There have been a number of changes since the last time I wrote — back in the days before John decided to move to Ireland to be near his daughter and stuck his server and other worldly belongings on a freighter that may finally be nearing Dublin. For one, Mabel has switched schools. She’s in full-time Danish school now, with about 23 kids, and little English support. She can walk to school in about 10 minutes, which is a big improvement over the 40 minutes and 2 buses it was taking. So far, the school experience has been “fine.” There are 15 boys and 7 girls in the class, and they have apparently not discovered each other as friends or otherwise. The girls have been very nice to Mabel, but they are very feminine and into horses and she’s not especially excited about those things, and she still doesn’t feel like she’s fluent in Danish.  After the Christmas break, Nick will start at this school too, but his teacher is taking it a bit more slowly because he is anxious about change and because she wants to go with him, and be there to help him the first couple of days, and because when he leaves, there will only be one kid left in the class, Noi, the Thai girl who is his close buddy. Apparently Nick never speaks English at school anymore. That’s great progress. He brings home Danish books from the school library, for pleasure reading, and recently told me that the thing he likes about living here is learning a new language. So in that sense, things are going pretty well. In the sense that his teacher thinks he has ADHD, things are less great.
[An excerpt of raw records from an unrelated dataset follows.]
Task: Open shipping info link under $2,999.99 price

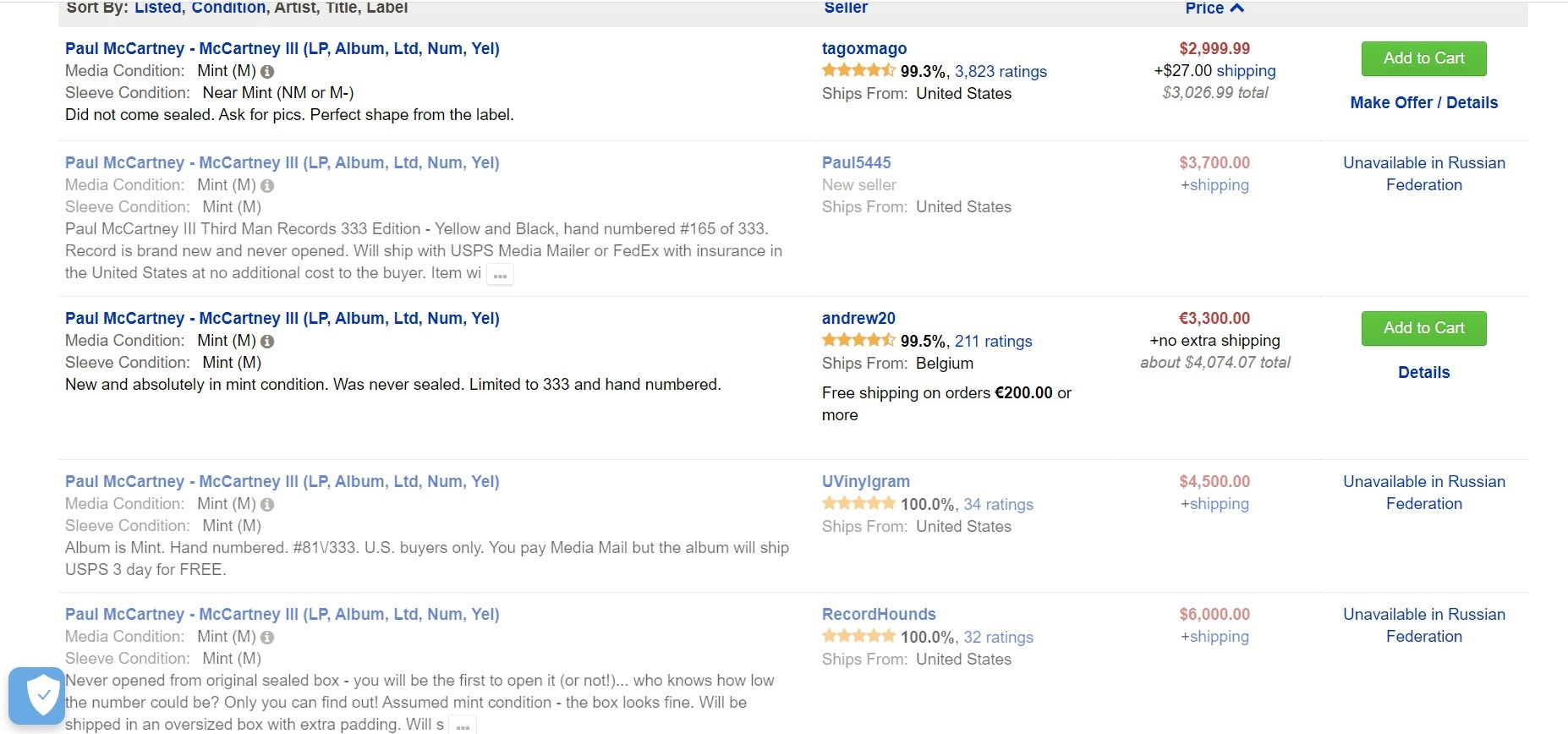Action: [x=1246, y=71]
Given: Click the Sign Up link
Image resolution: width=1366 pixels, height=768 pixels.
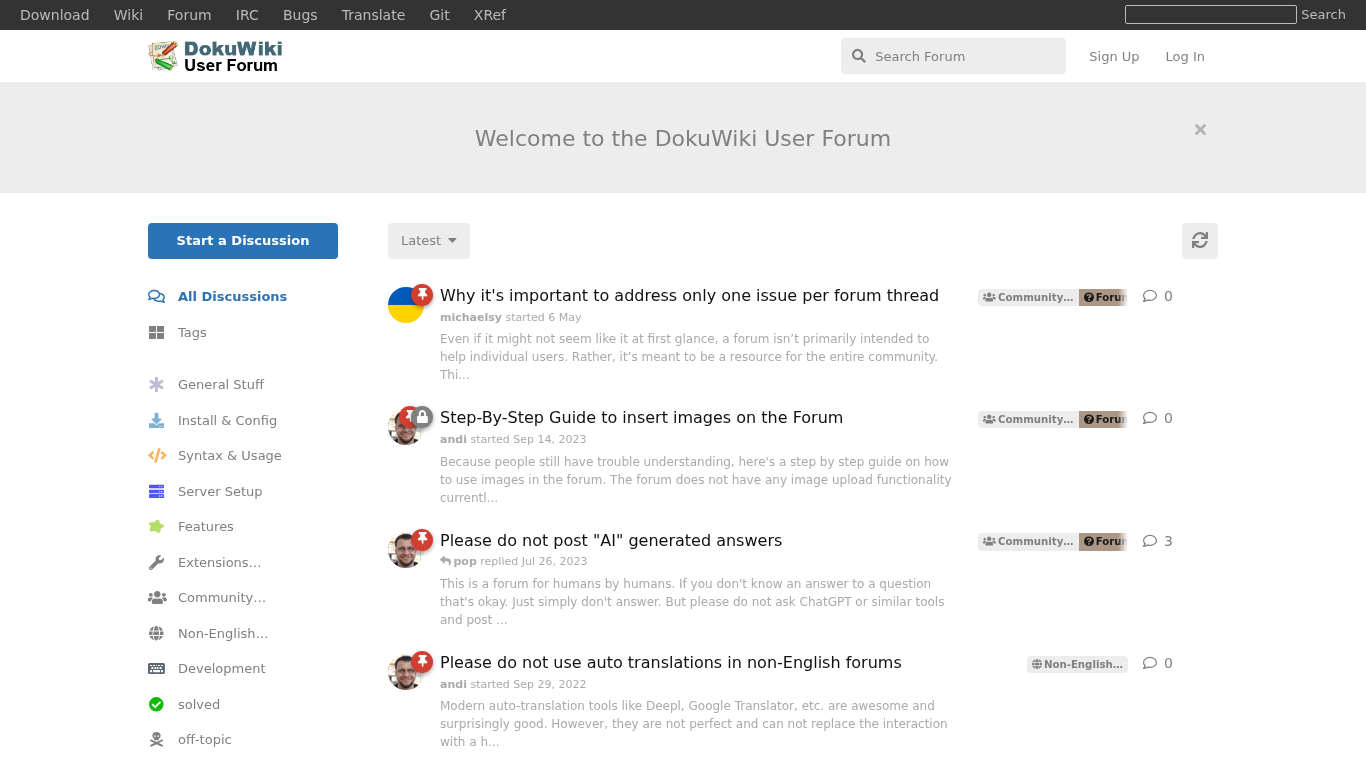Looking at the screenshot, I should (1113, 57).
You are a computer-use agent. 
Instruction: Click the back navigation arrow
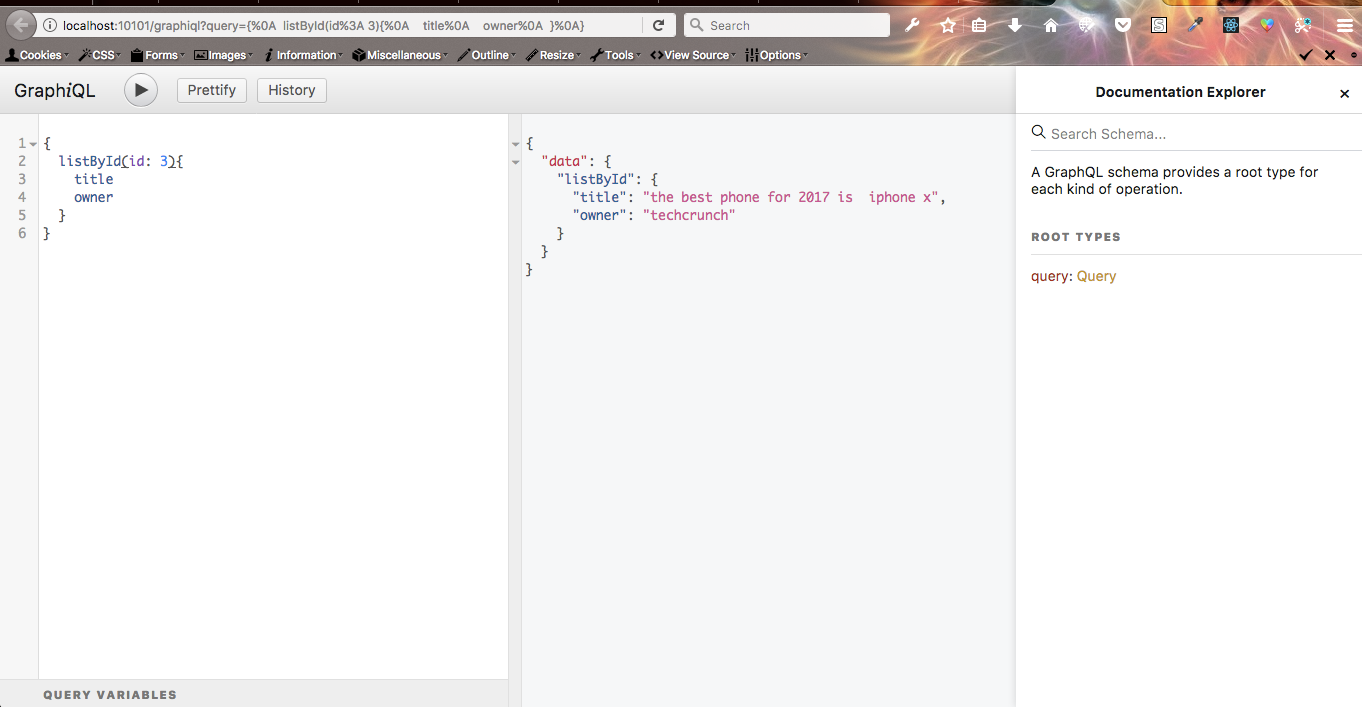[18, 24]
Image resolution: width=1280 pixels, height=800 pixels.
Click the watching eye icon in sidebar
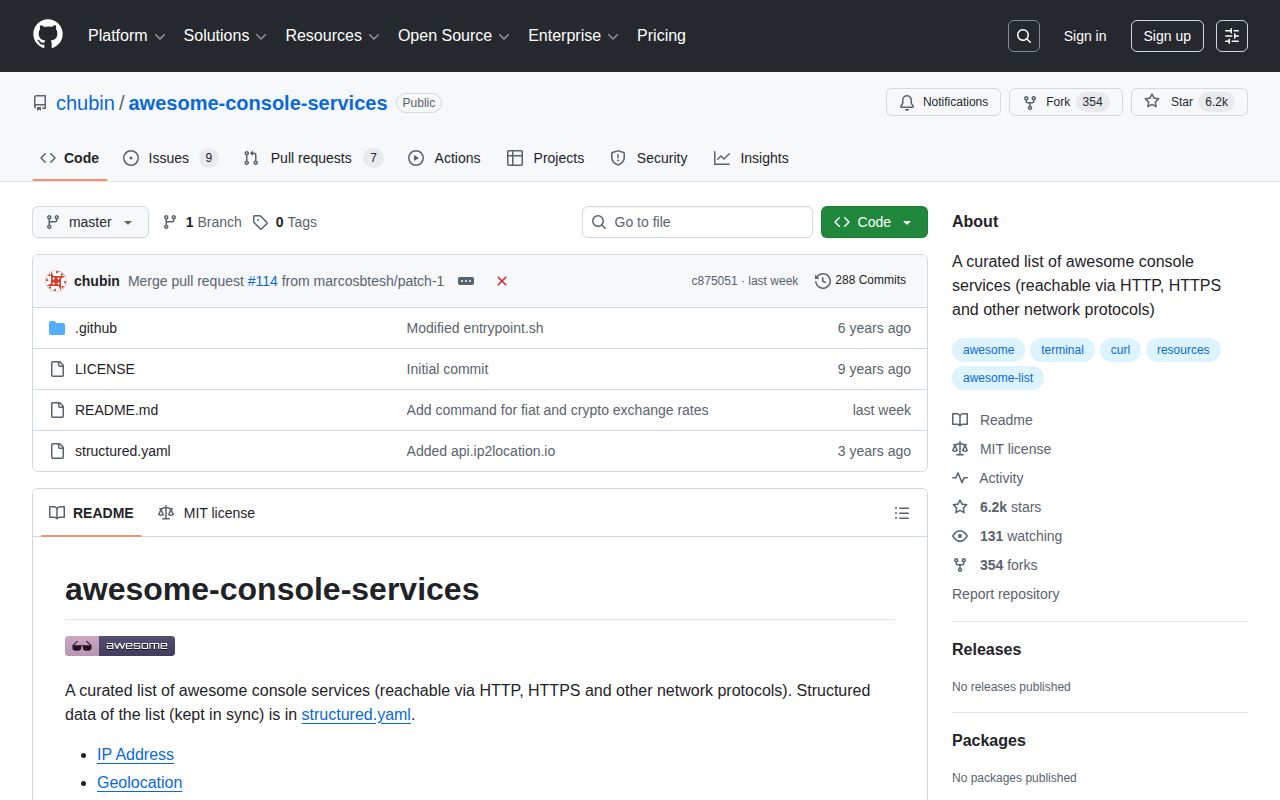pyautogui.click(x=960, y=536)
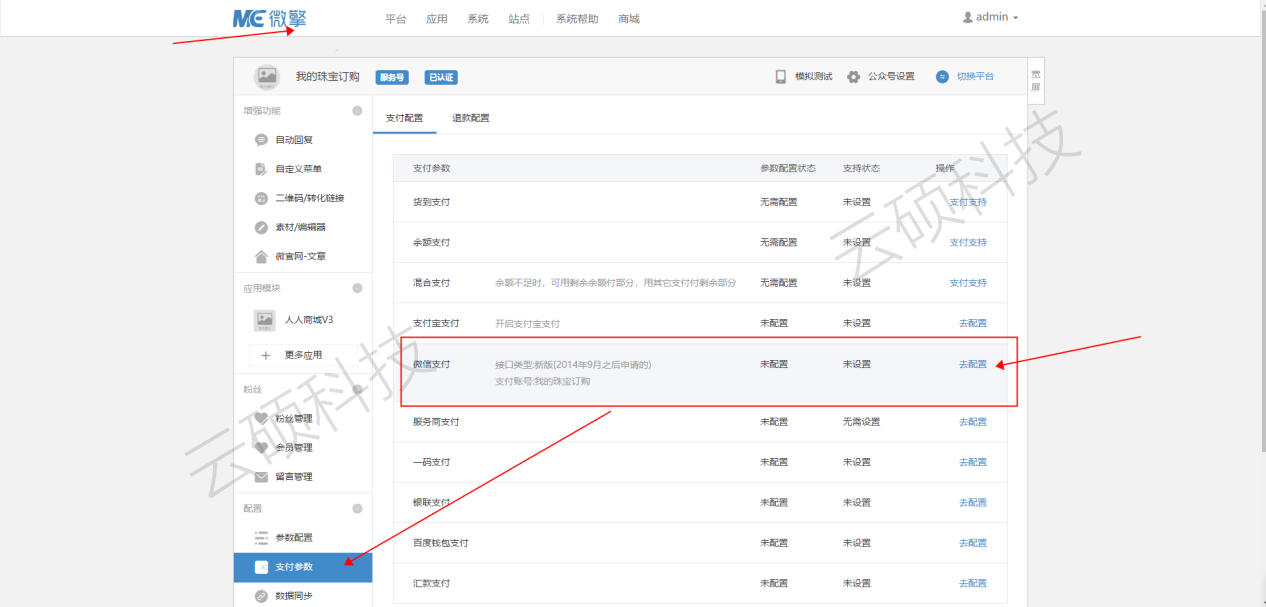Click the 模拟测试 phone icon

tap(781, 77)
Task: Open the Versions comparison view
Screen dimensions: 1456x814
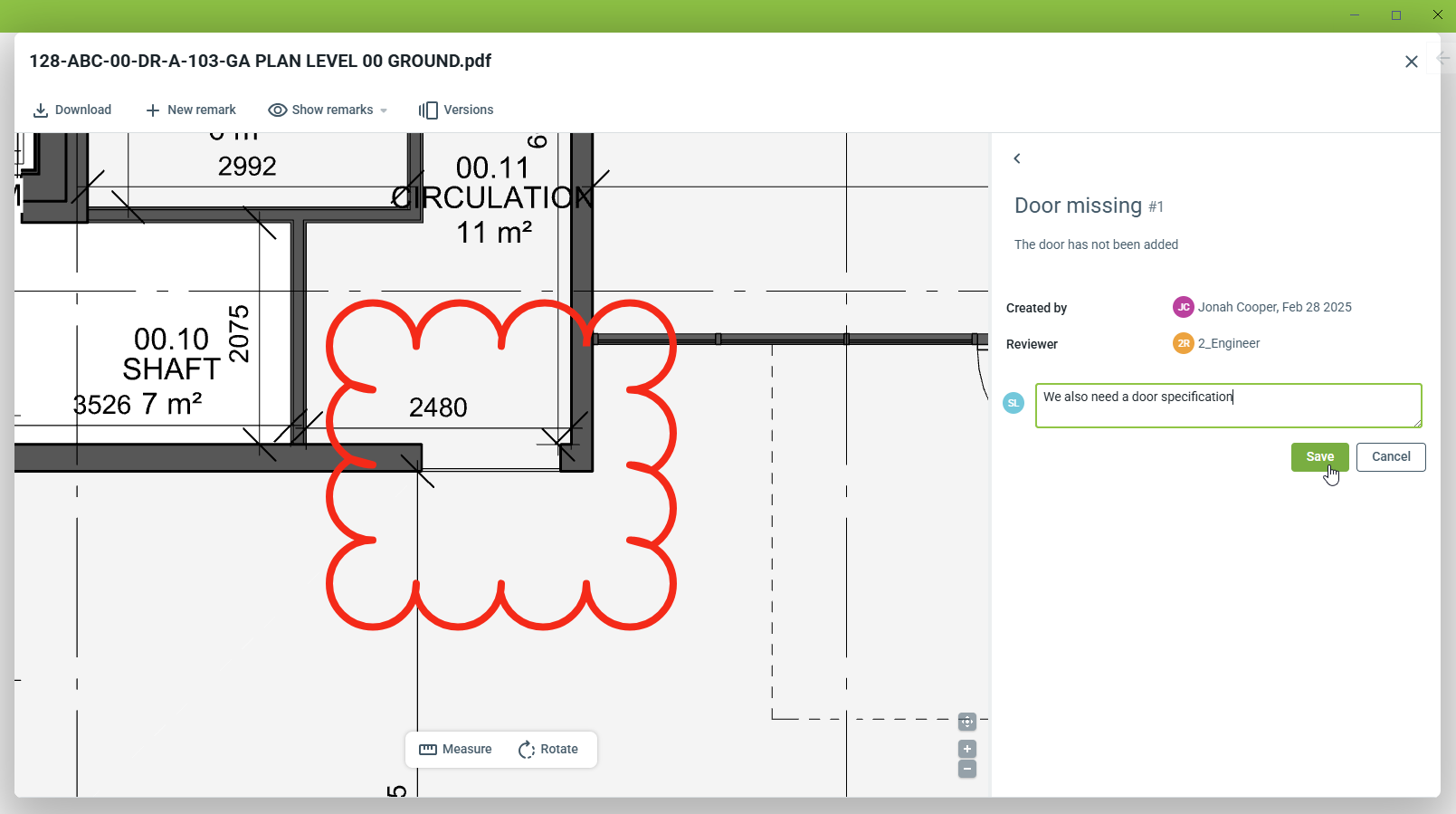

The other change is that James is working a full-time contract in my group for a few months, which means we are spending a lot of time together. This has its pros and cons. Of course, it’s great experience for him, and he is really happy to be going to work everyday with purpose. And I rather enjoy having someone to chat with during the commute and am ecstatic about the added cash.  We have to escort Nick partway to school, so we are getting to work fresh and early. But I feel like the weeks are so much longer now, and I think it’s because we are gone for about 10 hours every day, with the getting there early and doing a little grocery shopping on the way home. I used to just go to work and come home. Also, we have to do a whole new rejiggering of duties. It turns out I can’t just lie around like a husband from the 60s, with my drink and newspaper, waiting for the wife to finish the dinner and take care of the shopping and the laundry and getting the kids through their homework. I knew this day would come, I wanted this day to come, and I wouldn’t trade it for the financial strain that is the alternative, but as a result, I find myself cooking a pot roast, for about the second time ever. I didn’t purchase this roast, and probably wouldn’t have, but I am not so much doing the shopping as wandering the aisles while James selects the items. Then I find out later what, exactly, I’m supposed to be cooking. I took a look at this slab of beef, then got out the dictionary to narrow it down, and my mom’s old Joy of Cooking that’s coming apart in clumps, and with some heavy sighing and cross referencing and improvising of ingredients and converting of temperatures, got the thing in the oven.

Back in the saddle

Stan has kindly offered to let me hitch a ride on his server, and helped me get set up. I gave the blog a new name and a new look, and those things pretty much sapped my creative energy. Okay, the look part is a template and so it was a matter of choosing from hundreds. “På beløbet?” is a question you are asked just about every time you purchase something with your debit card here, especially at the grocery store, and means, “on the amount.” I don’t really know what it signifies as the name of my blog, but I enjoy it.